Friday, October 28, 2011

castration complex vs Oedipus complex vs. father complex

As everyone knows psychoanalysis fell from grace because in the hands of active-masculine psychiatrists, who always had to be the master, everything became about the Oedipus complex.

In my work to understand I've been able to find some clear delineation of several stages around the Oedipus complex in Freud's work, although he still seems guilty of using the terms that distinguish them indiscriminately. I'll try to share the relevant passages in the next few posts and hopefully find the time to talk about them soon. The first is the father complex in latency as the true stage of the full internalization of the superego:

It is easy to show that the ego ideal answers to everything that is expected of the higher nature of man. As a substitute for a longing for the father, it contains the germ from which all religions have evolved. The self-judgment which declares that the ego falls short of its ideal produces the religious sense of humility to which the believer appeals in his longing. As a child grows up, the role of father is carried on by teachers and others in authority; their injunctions and prohibitions remain powerful in the ego ideal and continue, in the form of conscience, to exercise the moral censorship. The tension between the demands of conscience and the actual performances of the ego is experienced as a sense of guilt. Social feelings rest on identifications with other people, on the basis of having the same ego ideal.

Religion, morality, and a social sense—the chief elements in the higher side of man—were originally one and the same thing. According to the hypothesis which I put forward in Totem and Taboo they were acquired phylogenetically out of the father-complex: religion and moral restraint through the process of mastering the Oedipus complex itself, and social feeling through the necessity for overcoming the rivalry that then remained between the members of the younger generation. (The Ego and The Id, p.37)
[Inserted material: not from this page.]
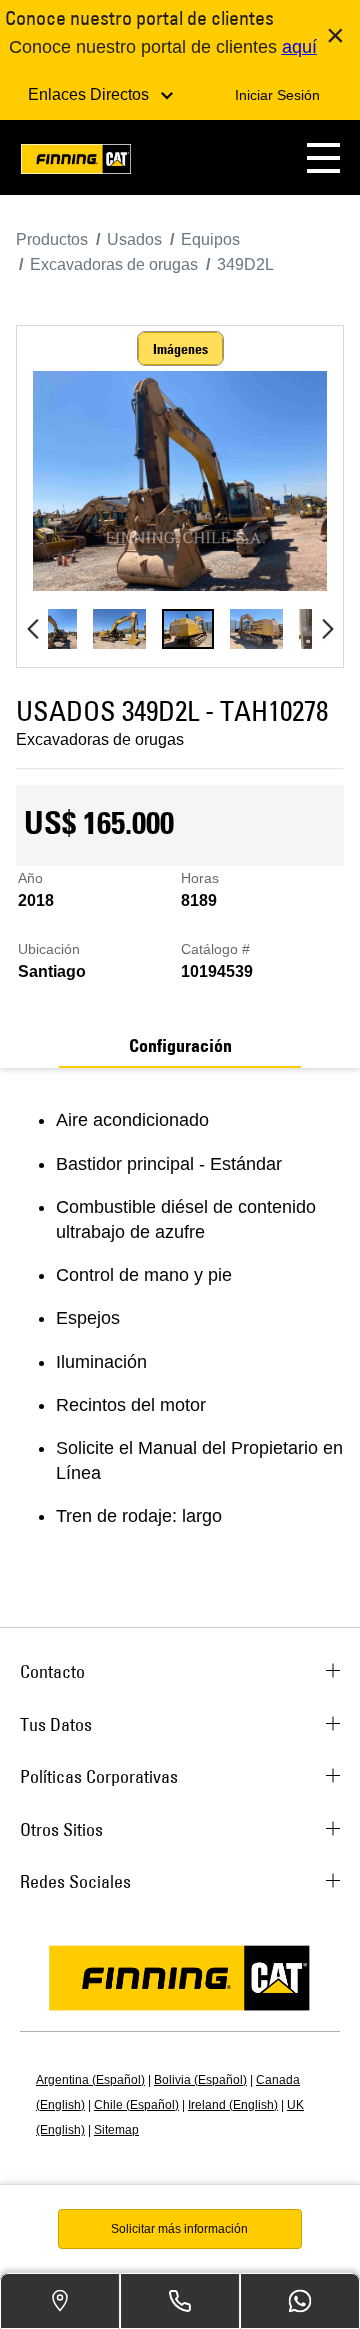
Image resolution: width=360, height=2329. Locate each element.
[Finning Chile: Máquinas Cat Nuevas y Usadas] (76, 162)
Here what is important is that the 'father complex' is tied to an ideal of obeying' injunctions and prohibitions'. This has to be differentiated from the ideal of excellence, the phallic ego ideal, that Freud ties to castration complex that precedes the Oedipus complex. [In later posts I distinguish between the proto-phallic ego ideal with its castration into language and the phallic-narcissistic or phallic-deutero ego ideal with the mother giving the child a phallic image].

The father complex can be paired up with the obsessive-compulsive’s famous transference:

almost every description of this personality type will refer to the fact that the [compulsive is] often quite submissive to authority on the one and hand and correspondingly authoritarian with those under their control or those perceived to be beneath them in status. Their reliability, conscientiousness, obedience to rules, etc., may be viewed as characteristics of their subservience to authority. Their stubbornness, obstinacy, and defiance may be viewed as permissible rebellion against such authority, particularly where it is righteous (Johnson, Character Styles, p.276).

As another characterologist puts it, the identity theme in the compulsive is “a sense of pride in one’s intellect and moral fiber” and a sense of owed recognition and approval from others because of their masterful self-control (Josephs, Character and Self Experience, p.142).

Here it isn't the anal obsessionality that is important in the compulsive character but clearly the father complex in which the superego's internalization means that the compulsive's 'moral perfection' becomes a source of narcissism and the ego has developed to a stage in which group identities and the injunctions and prohibitions of them are now pathways along which desire can now flow. The compulsive may want to be smartest and have the ideal of excellence but it is paired with also being the model employee, model citizen, and the tyrannical adoption of shoulds and oughts related to being "adult"

After differentiating the other ideals in the other complexes I'll explore the complex's symbols and myths to talk about the genetic factor in the child's upbringing.